■ Short task 1 ■
Quote the stored records verbatim, covering the stretch from their first line through the line containing "point(473,285)".

Solving unconventional algebraic systems with AMGCL

29 views

Skip to first unread message

C B

unread,

Jul 4, 2021, 4:12:55 PM7/4/21

to amgcl

Hi Denis and Everyone,

I continue solving large sparse SPD systems where I only need a small residual reduction (0.05),

and the solution is required for a very large number of time steps,

therefore I am not using the power of AMG, but just bicgstab with a diagonal preconditioner.

Below are timings obtained with the following options for all solvers:

./solver*.exe -B --matrix matrices/mat_bin_006.bin --rhs matrices/rhs_bin_006.bin -1 -p solver.tol=0.05

I would like to ask you why the "inner product" step is so expensive on the GPUs,

and for comparison the top results are solution times on the CPUs, and below on the GPUs.

On the (left) side of the snapshot are the results from an old i7 CPU with an old Quadro GPU and on the (right) for a newer CPU with a newer GPU.

When comparing "inner product" on the CPUs vs. GPUs we see that on both computers it takes 5x more time on the GPU.

Another thing that is interesting to me is that on both computers the time for "spmv" is much lower than the "inner product" time,

and that on the old GPU the "spmv" time is soo low.

Another important thing that surprised me is that on the new computer (right) the "setup" time is much larger than on the "old" computer (left).

Your insights will be much appreciated.

Cheers,

Denis Demidov

unread,

Jul 5, 2021, 12:45:50 AM7/5/21

to amgcl

Hi Carl,

On Sunday, July 4, 2021 at 11:12:55 PM UTC+3 cebau...@gmail.com wrote:

Hi Denis and Everyone,

I continue solving large sparse SPD systems where I only need a small residual reduction (0.05),
and the solution is required for a very large number of time steps,
therefore I am not using the power of AMG, but just bicgstab with a diagonal preconditioner.

Below are timings obtained with the following options for all solvers:

./solver*.exe -B --matrix matrices/mat_bin_006.bin --rhs matrices/rhs_bin_006.bin -1 -p solver.tol=0.05

I would like to ask you why the "inner product" step is so expensive on the GPUs,
and for comparison the top results are solution times on the CPUs, and below on the GPUs.
On the (left) side of the snapshot are the results from an old i7 CPU with an old Quadro GPU and on the (right) for a newer CPU with a newer GPU.

When comparing "inner product" on the CPUs vs. GPUs we see that on both computers it takes 5x more time on the GPU.

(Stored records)
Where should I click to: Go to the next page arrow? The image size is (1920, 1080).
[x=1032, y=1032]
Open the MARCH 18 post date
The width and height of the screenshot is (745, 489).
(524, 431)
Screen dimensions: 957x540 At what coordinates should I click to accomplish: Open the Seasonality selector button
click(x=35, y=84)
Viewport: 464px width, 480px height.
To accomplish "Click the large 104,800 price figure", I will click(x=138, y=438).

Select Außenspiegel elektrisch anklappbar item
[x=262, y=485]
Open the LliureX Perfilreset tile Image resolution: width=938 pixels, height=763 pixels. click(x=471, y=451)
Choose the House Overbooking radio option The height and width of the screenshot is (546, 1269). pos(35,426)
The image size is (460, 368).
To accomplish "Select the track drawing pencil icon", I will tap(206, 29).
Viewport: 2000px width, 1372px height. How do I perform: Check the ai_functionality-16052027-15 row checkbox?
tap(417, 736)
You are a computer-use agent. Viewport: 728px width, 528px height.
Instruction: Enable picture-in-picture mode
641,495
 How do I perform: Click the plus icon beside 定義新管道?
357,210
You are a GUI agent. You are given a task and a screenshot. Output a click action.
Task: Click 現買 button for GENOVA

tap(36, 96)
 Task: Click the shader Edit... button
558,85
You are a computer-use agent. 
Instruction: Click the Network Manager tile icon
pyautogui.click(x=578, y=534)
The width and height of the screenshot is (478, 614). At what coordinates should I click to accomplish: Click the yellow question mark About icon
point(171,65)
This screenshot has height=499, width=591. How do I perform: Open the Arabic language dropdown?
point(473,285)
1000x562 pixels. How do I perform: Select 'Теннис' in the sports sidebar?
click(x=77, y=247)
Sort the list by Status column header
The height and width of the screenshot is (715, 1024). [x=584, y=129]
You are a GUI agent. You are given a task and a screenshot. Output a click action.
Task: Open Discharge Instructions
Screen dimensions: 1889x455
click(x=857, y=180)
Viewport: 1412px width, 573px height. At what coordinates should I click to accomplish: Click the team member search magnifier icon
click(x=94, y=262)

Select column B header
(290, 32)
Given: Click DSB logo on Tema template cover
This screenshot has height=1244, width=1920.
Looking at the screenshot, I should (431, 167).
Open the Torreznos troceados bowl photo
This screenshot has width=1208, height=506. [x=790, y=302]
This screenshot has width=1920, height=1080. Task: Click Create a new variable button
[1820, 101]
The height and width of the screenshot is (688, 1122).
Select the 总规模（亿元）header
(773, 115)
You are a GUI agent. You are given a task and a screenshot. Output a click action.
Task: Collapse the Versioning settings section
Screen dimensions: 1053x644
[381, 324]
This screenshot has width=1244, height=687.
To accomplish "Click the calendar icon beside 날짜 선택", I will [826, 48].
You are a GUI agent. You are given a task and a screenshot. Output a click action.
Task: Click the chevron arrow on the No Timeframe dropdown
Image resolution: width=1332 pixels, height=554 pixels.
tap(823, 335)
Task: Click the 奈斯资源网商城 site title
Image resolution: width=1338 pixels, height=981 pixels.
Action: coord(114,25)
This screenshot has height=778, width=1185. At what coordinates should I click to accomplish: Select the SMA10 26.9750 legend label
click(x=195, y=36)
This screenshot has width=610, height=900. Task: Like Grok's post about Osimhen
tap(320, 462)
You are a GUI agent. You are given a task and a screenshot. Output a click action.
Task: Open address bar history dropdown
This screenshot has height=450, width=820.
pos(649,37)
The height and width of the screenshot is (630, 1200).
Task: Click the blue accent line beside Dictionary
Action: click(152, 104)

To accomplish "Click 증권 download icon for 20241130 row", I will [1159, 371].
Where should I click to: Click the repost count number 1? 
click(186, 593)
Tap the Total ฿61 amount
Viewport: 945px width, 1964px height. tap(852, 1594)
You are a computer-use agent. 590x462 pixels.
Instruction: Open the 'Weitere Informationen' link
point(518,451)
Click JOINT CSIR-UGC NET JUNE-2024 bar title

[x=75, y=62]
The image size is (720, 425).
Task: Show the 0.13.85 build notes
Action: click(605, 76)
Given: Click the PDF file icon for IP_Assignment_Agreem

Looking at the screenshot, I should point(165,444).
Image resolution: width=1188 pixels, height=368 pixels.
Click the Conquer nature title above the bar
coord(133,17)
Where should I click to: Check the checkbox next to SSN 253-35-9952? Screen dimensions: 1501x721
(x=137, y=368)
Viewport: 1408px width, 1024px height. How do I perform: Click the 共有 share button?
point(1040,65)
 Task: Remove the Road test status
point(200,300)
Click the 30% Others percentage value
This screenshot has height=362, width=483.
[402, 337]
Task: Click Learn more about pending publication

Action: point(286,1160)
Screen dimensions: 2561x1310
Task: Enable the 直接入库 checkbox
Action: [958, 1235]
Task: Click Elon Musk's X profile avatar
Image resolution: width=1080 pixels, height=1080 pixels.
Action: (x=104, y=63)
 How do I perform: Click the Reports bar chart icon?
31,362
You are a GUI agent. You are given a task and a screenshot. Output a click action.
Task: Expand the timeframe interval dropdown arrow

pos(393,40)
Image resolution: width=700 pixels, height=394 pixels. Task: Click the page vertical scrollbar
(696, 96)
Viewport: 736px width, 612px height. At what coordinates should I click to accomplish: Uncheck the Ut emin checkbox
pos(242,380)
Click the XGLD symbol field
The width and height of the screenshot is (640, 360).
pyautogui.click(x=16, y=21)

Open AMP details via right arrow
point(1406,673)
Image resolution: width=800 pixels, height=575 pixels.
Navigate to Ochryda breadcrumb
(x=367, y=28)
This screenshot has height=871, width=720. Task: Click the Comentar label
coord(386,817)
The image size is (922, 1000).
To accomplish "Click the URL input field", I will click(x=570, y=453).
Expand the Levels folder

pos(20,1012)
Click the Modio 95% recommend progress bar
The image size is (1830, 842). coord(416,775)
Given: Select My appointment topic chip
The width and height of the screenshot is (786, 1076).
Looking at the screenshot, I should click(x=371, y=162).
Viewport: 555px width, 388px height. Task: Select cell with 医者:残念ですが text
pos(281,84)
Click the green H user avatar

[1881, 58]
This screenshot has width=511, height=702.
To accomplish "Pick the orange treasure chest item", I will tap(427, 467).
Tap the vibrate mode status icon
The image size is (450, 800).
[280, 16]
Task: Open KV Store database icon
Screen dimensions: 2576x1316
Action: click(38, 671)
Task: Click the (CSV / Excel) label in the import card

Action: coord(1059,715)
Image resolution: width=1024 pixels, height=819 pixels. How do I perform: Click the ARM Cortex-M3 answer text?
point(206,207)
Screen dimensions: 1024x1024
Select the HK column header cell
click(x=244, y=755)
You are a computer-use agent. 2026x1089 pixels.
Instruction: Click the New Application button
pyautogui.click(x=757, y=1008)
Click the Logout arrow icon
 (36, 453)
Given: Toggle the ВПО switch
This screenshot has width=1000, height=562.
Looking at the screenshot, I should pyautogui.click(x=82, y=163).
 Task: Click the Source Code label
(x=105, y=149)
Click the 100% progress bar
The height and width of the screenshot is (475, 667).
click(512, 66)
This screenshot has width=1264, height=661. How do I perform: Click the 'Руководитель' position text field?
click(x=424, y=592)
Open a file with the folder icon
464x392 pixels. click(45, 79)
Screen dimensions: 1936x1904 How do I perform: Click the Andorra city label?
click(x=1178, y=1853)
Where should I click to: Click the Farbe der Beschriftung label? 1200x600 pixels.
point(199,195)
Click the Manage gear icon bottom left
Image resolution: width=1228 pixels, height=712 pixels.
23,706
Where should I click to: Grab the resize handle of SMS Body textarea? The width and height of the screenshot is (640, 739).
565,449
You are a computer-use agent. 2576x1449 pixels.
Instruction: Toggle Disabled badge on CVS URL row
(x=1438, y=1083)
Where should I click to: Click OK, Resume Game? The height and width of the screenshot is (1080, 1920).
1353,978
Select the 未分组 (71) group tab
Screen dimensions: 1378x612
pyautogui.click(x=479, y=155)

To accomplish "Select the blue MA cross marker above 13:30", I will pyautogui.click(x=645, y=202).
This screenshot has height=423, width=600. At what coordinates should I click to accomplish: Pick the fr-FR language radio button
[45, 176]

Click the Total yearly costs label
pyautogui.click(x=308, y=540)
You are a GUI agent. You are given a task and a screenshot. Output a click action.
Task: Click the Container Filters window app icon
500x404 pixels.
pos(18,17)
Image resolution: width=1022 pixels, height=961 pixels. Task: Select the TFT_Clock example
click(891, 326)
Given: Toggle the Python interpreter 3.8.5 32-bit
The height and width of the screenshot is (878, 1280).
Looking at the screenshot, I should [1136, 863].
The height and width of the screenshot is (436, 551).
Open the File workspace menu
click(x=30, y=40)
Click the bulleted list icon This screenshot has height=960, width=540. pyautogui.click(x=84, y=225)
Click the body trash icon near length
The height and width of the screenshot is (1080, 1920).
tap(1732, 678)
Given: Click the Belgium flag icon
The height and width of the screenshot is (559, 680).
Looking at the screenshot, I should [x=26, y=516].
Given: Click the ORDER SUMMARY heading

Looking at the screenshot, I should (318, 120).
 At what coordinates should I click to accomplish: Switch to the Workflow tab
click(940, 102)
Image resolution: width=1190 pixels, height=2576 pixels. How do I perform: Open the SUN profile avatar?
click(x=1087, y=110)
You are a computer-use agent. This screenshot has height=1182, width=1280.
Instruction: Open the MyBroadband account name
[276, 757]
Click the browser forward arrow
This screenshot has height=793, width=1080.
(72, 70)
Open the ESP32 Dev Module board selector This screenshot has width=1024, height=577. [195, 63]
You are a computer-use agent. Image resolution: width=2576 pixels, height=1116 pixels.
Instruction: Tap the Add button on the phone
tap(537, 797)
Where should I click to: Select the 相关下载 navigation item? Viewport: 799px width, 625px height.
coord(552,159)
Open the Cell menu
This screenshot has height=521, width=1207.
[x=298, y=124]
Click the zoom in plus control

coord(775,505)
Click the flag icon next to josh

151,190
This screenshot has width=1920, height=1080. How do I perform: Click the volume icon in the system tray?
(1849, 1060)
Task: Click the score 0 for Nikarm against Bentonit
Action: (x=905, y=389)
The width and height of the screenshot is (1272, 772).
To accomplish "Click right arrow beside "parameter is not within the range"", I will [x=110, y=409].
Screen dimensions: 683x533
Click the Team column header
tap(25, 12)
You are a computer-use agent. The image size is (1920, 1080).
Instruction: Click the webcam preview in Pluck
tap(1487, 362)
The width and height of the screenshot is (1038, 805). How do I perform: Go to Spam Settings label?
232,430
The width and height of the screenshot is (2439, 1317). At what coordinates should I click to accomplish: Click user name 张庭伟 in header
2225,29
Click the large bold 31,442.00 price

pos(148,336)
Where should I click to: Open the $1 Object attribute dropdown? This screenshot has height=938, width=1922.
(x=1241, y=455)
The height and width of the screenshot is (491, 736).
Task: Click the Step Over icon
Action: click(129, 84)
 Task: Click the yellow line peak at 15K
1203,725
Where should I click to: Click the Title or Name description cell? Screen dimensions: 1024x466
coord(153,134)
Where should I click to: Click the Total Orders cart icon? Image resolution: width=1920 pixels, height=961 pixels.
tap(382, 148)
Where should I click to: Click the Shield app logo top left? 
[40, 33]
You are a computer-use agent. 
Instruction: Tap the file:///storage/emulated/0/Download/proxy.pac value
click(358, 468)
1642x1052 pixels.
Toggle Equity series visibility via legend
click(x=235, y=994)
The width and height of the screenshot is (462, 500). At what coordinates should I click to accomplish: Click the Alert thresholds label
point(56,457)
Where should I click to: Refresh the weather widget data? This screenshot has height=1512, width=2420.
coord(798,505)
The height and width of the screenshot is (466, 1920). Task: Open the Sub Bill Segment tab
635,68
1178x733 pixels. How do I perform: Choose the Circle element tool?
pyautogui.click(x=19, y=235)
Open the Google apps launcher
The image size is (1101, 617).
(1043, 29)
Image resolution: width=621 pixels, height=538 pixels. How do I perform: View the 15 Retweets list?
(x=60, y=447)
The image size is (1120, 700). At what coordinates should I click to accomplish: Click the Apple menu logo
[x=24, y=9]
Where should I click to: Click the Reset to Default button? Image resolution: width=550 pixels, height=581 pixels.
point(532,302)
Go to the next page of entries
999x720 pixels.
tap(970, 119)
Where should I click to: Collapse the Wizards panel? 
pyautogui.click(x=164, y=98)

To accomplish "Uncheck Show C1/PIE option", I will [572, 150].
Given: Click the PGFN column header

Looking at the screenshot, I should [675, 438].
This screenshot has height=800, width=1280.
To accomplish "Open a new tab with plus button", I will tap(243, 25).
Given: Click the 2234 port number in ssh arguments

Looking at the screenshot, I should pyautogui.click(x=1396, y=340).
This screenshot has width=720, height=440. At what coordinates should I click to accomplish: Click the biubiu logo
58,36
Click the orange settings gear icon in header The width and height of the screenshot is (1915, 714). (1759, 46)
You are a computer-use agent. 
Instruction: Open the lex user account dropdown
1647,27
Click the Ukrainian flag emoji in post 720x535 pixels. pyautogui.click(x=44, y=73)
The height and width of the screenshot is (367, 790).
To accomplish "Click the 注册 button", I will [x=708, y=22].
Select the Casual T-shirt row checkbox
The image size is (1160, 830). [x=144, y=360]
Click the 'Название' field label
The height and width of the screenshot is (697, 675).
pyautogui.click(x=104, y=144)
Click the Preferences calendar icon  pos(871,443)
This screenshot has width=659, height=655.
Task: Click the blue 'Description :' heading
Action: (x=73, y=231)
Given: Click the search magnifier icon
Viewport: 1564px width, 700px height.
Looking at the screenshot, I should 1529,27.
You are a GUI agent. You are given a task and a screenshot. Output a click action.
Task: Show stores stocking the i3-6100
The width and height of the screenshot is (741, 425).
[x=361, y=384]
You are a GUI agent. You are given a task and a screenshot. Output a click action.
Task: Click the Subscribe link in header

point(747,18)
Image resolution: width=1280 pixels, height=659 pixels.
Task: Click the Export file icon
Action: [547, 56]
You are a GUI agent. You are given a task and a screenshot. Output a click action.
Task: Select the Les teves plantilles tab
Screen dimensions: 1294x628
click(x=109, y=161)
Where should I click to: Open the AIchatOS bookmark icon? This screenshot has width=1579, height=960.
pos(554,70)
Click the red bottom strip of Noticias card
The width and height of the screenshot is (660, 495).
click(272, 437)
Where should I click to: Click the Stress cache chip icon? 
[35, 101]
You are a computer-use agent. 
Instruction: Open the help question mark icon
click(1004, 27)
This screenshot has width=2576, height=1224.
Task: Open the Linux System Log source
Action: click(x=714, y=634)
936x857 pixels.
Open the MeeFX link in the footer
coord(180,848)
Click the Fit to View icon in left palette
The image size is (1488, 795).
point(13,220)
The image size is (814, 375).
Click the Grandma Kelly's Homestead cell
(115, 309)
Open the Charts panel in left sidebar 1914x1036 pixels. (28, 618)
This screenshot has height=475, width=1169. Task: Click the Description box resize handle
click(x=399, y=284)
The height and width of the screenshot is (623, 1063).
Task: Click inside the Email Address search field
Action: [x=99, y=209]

■ Short task 2 ■
In the AMGCL thread, repeat the stretch from "Another important thing" through "be much appreciated.", swapping "setup" for "initialization".

■ Correct result 1 ■
Where should I click to: Go to the next page arrow? The image size is (1920, 1080).
[x=1032, y=1032]
Open the MARCH 18 post date
The width and height of the screenshot is (745, 489).
(524, 431)
Screen dimensions: 957x540 At what coordinates should I click to accomplish: Open the Seasonality selector button
click(x=35, y=84)
Viewport: 464px width, 480px height.
To accomplish "Click the large 104,800 price figure", I will click(x=138, y=438).

Select Außenspiegel elektrisch anklappbar item
[x=262, y=485]
Open the LliureX Perfilreset tile Image resolution: width=938 pixels, height=763 pixels. click(x=471, y=451)
Choose the House Overbooking radio option The height and width of the screenshot is (546, 1269). pos(35,426)
The image size is (460, 368).
To accomplish "Select the track drawing pencil icon", I will tap(206, 29).
Viewport: 2000px width, 1372px height. How do I perform: Check the ai_functionality-16052027-15 row checkbox?
tap(417, 736)
You are a computer-use agent. Viewport: 728px width, 528px height.
Instruction: Enable picture-in-picture mode
641,495
 How do I perform: Click the plus icon beside 定義新管道?
357,210
You are a GUI agent. You are given a task and a screenshot. Output a click action.
Task: Click 現買 button for GENOVA

tap(36, 96)
 Task: Click the shader Edit... button
558,85
You are a computer-use agent. 
Instruction: Click the Network Manager tile icon
pyautogui.click(x=578, y=534)
The width and height of the screenshot is (478, 614). At what coordinates should I click to accomplish: Click the yellow question mark About icon
point(171,65)
This screenshot has height=499, width=591. How do I perform: Open the Arabic language dropdown?
point(473,285)

■ Correct result 2 ■
Another important thing that surprised me is that on the new computer (right) the "initialization" time is much larger than on the "old" computer (left).

Your insights will be much appreciated.